◆ **WHAT TO PRODUCE**: Each entry below must come back exactly as written, without its pictures.

═══

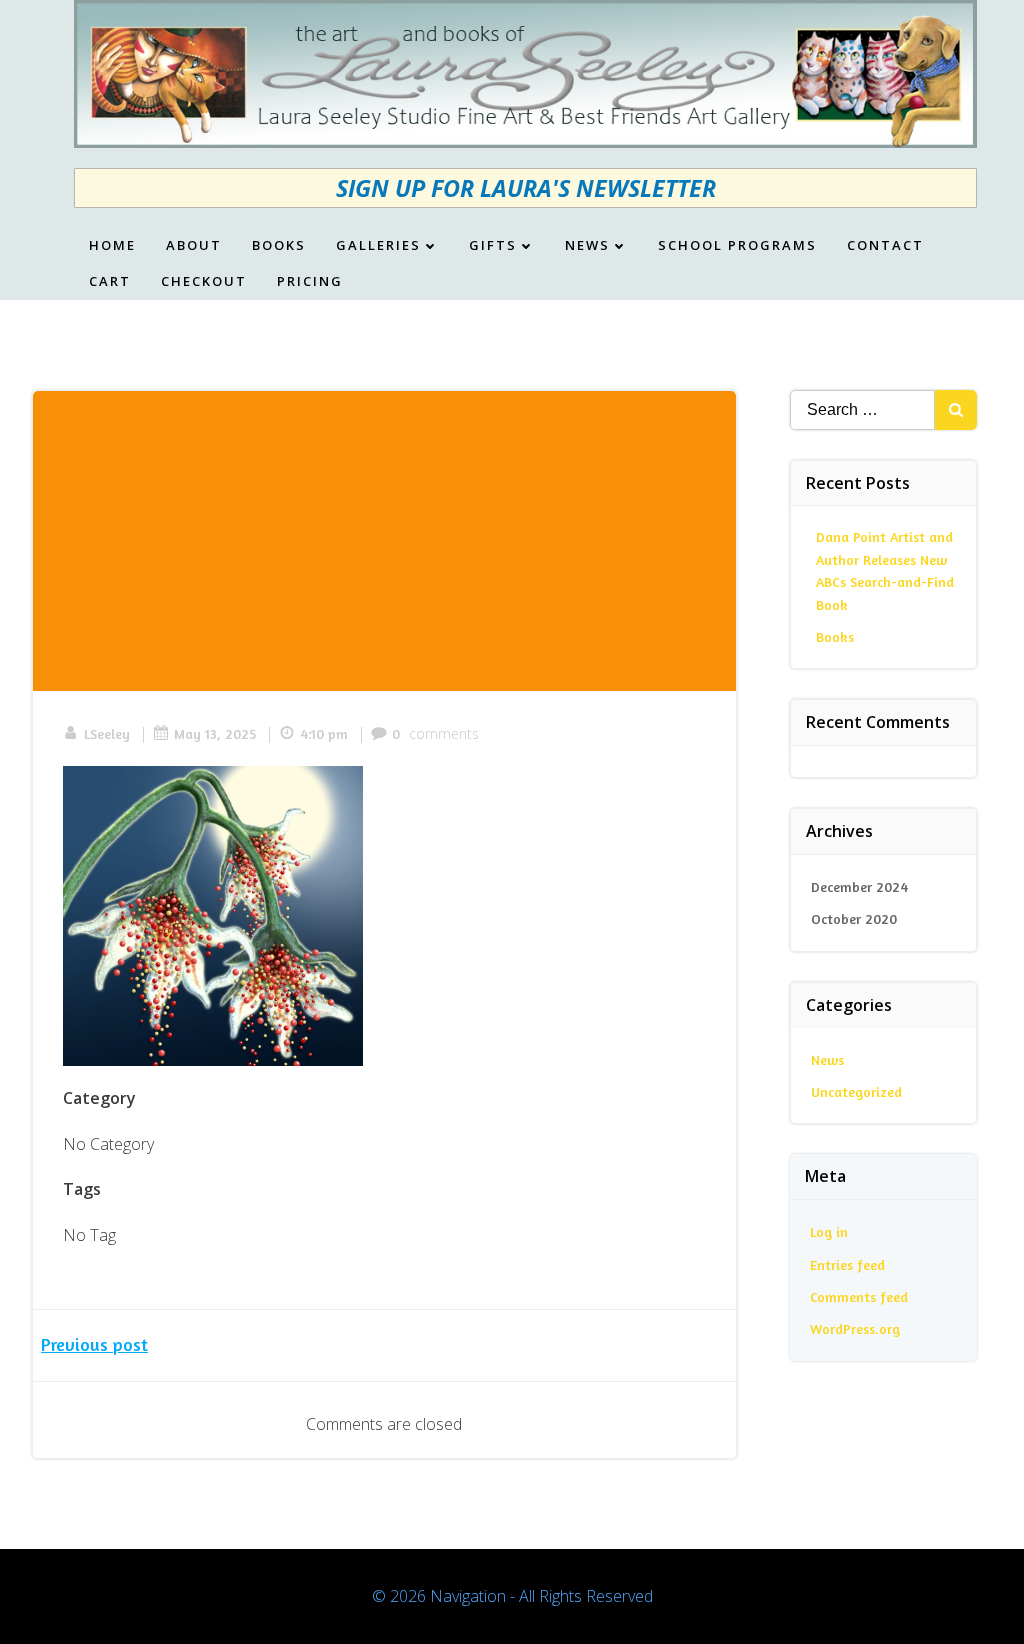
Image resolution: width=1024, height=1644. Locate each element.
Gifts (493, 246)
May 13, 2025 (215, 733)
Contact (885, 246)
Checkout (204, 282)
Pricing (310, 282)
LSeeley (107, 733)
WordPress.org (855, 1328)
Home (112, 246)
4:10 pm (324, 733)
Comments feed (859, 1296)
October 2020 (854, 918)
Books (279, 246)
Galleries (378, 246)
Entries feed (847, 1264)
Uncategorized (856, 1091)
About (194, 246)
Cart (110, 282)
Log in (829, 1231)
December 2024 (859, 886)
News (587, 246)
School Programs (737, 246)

═══

◆ **OUTPUT**:
Image resolution: width=1024, height=1644. Locate each element.
Gifts (493, 246)
May 13, 2025 (215, 733)
Contact (885, 246)
Checkout (204, 282)
Pricing (310, 282)
LSeeley (107, 733)
WordPress.org (855, 1328)
Home (112, 246)
4:10 pm (324, 733)
Comments feed (859, 1296)
October 2020 (854, 918)
Books (279, 246)
Galleries (378, 246)
Entries feed (847, 1264)
Uncategorized (856, 1091)
About (194, 246)
Cart (110, 282)
Log in (829, 1231)
December 2024 (859, 886)
News (587, 246)
School Programs (737, 246)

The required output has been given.